Sandra Bullock Opens Up About Being A White Woman Raising Black Kids
The actress and producer spoke honestly and bluntly about the challenges she and her kids face in a racist world
Sandra Bullock has a lot on her plate as an A-list actress and producer. But this week she’s revealed that her top priority is her two kids, Louis, 11, and Laila, 9. Since their respective adoptions in 2010 and 2015, Bullock has been educating herself on issues of race, learning how to parent, and slowing starting to understand the far-from-perfect world that greets her and her children.
This week on Red Table Talk — with hosts Jada Pinkett Smith, daughter Willow Smith, and mom Adrienne Banfield-Norris — Bullock opened up about how she wishes that her skin “matched” her kids’ skin.
“To say that I wished our skins matched — sometimes I do,” she confesses. “Because then it would be easier on how people approached us. I have the same feelings as a woman with brown skin, and it being her babies. Or a white woman with white babies.”
She then spoke about the fear and anxiety she grapples with regularly, knowing that she’s raising Black kids in a biased world that not only treats people with brown skin unfairly, but also treats them with violence.
“As a white parent who loves her children more than life itself, I’m scared of everything,” she says. “I know I’m laying all kinds of existential anxiety on them.

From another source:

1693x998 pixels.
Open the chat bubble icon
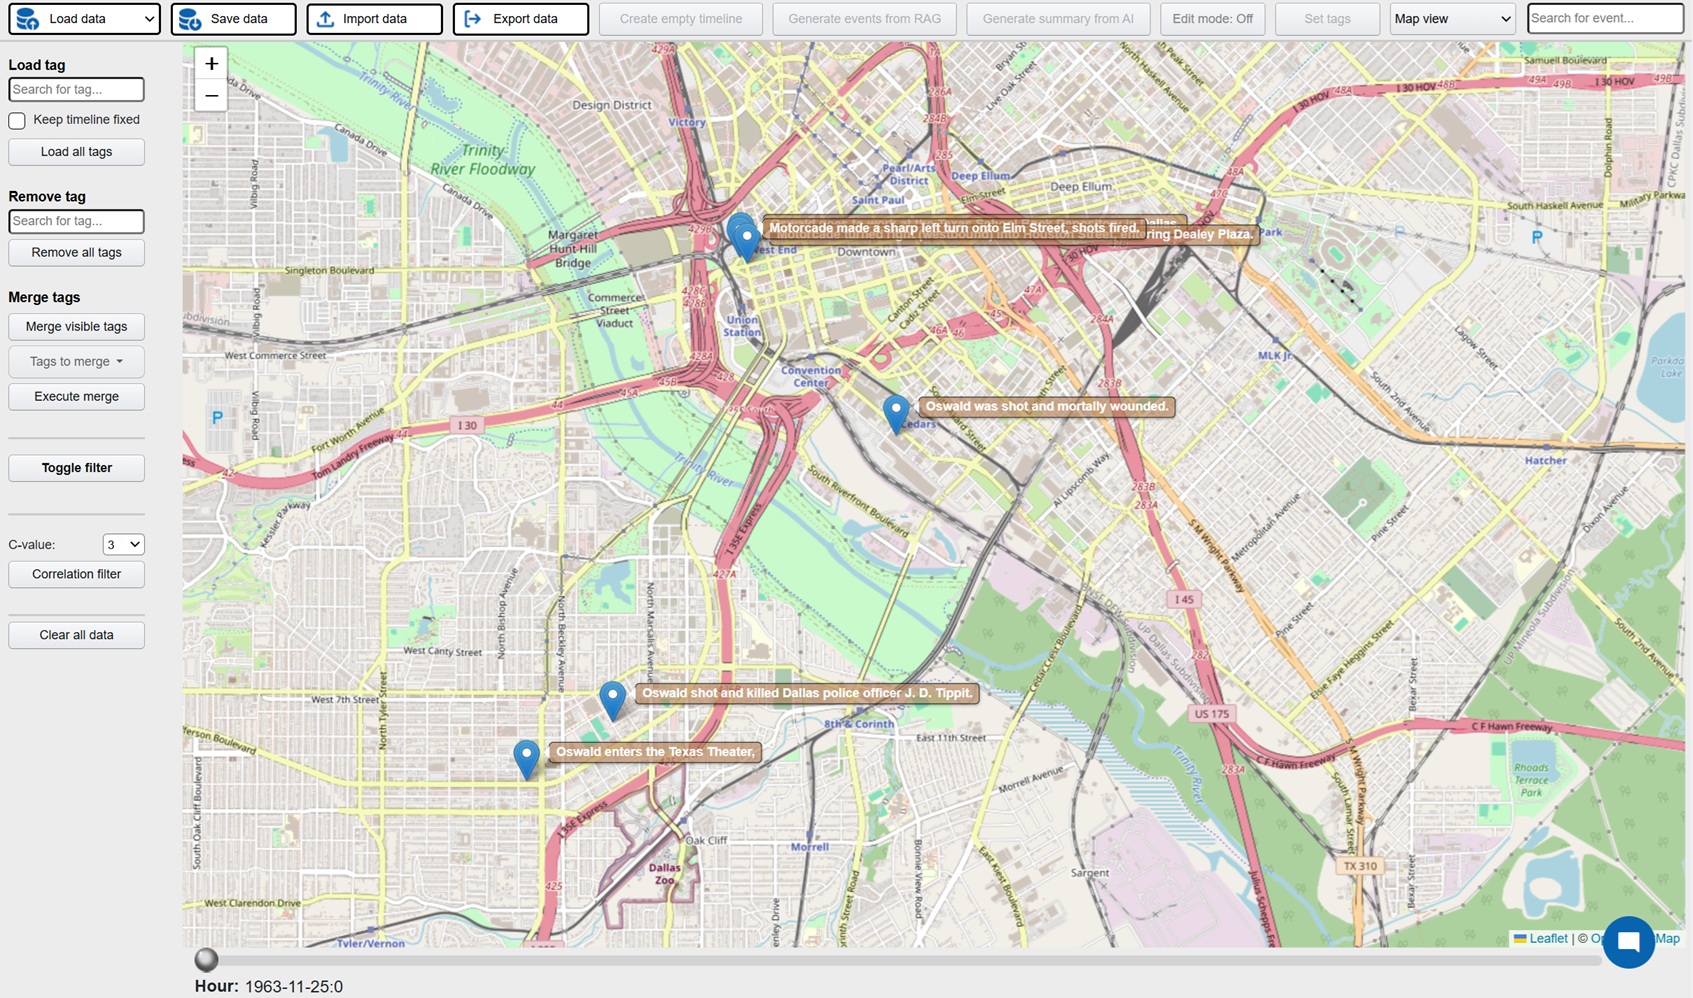(x=1627, y=942)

I have to think about what they’re going to experience leaving the home. They’re gonna have my fear but how can I make sure that my anxiety is accurate, protective?”

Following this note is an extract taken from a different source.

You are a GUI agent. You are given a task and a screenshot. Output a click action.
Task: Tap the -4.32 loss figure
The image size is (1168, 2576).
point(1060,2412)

She recounted the first time her son put on a hoodie and having to instill in both her kids a working knowledge of the world and its dangers to Black men and women.
“With Lou being a young Black man, at some point, sweet, funny Lou, is going to be a young man, and the minute he leaves my home, I can’t follow him everywhere,” she says. “I will try. I’m joking, but I’m not. I don’t know what I will do but I pray and I pray and I pray that I’ve done a good enough job, scared them sufficiently. I’ve been schooling Lou since he was six years old. He popped that hoodie on his head and I went, ‘Ahhh.’ I said, let me just explain. And I let him see everything. I let him process it. He knows how the world works. He knows how cruel it is, he knows how unfair it is, and now Laila’s knowing it.”

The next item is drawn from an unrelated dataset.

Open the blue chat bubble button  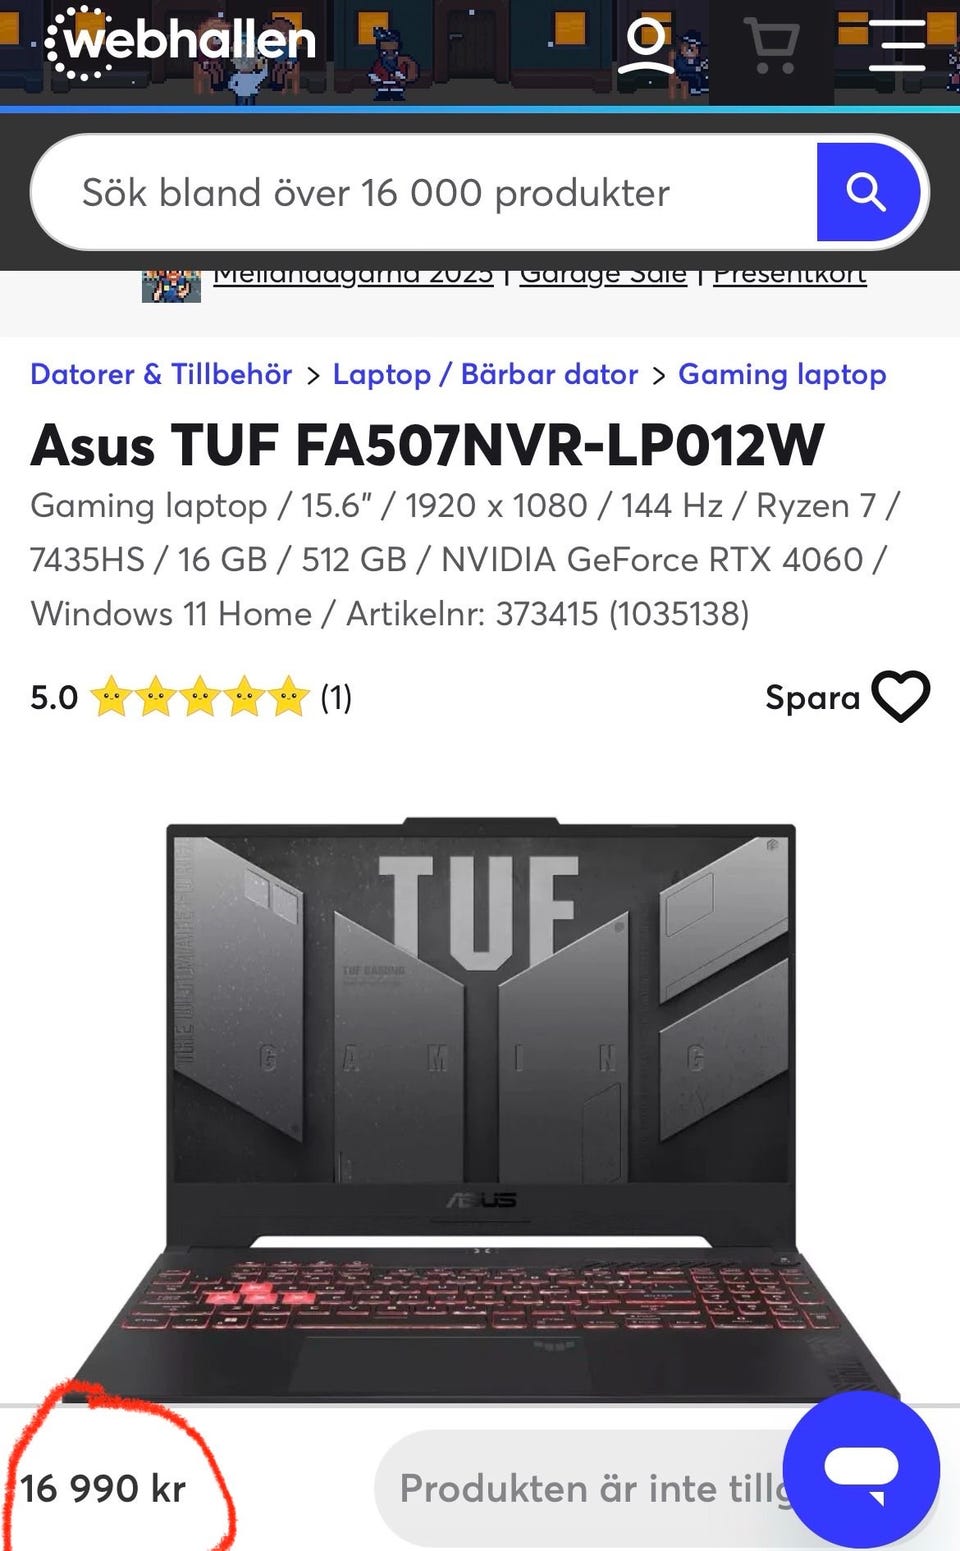coord(861,1469)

On Today, she spoke more about her experience as an adoptive mom of two Black children — and her worries about how they see her.
“That was on my mind when they were very, very, very young,” she tells interviewer Hoda Kotb. “Will they love me less because I don’t represent their culture?”
She also acknowledged that she was still learning, both from others and from her kids — and that learning about race is an ongoing process.
“I let them teach me and tell me what they need to know. I thought I was educated and woke, I thought I had it all, and guess what? I wasn’t.”
On Today, she expands on the same idea: “As a parent of a Black child you have to — as a white woman, I didn’t have to think about [race and racism] until the day I fell in love like I did. You realize that there is a whole universe that you have to educate yourself to. Once you see it, you can’t un-see it.”
She had very few words for people who made racist comments about her family and her kids.
“Your sickness is not my problem,” she says bluntly.
Despite her logical approach to the reality of racism in the world today, Bullock remains hopeful for the future.
“Maybe one day that will go away,” she said, speaking about all of the challenges her children face. “Maybe one day we will be able to see with different eyes.”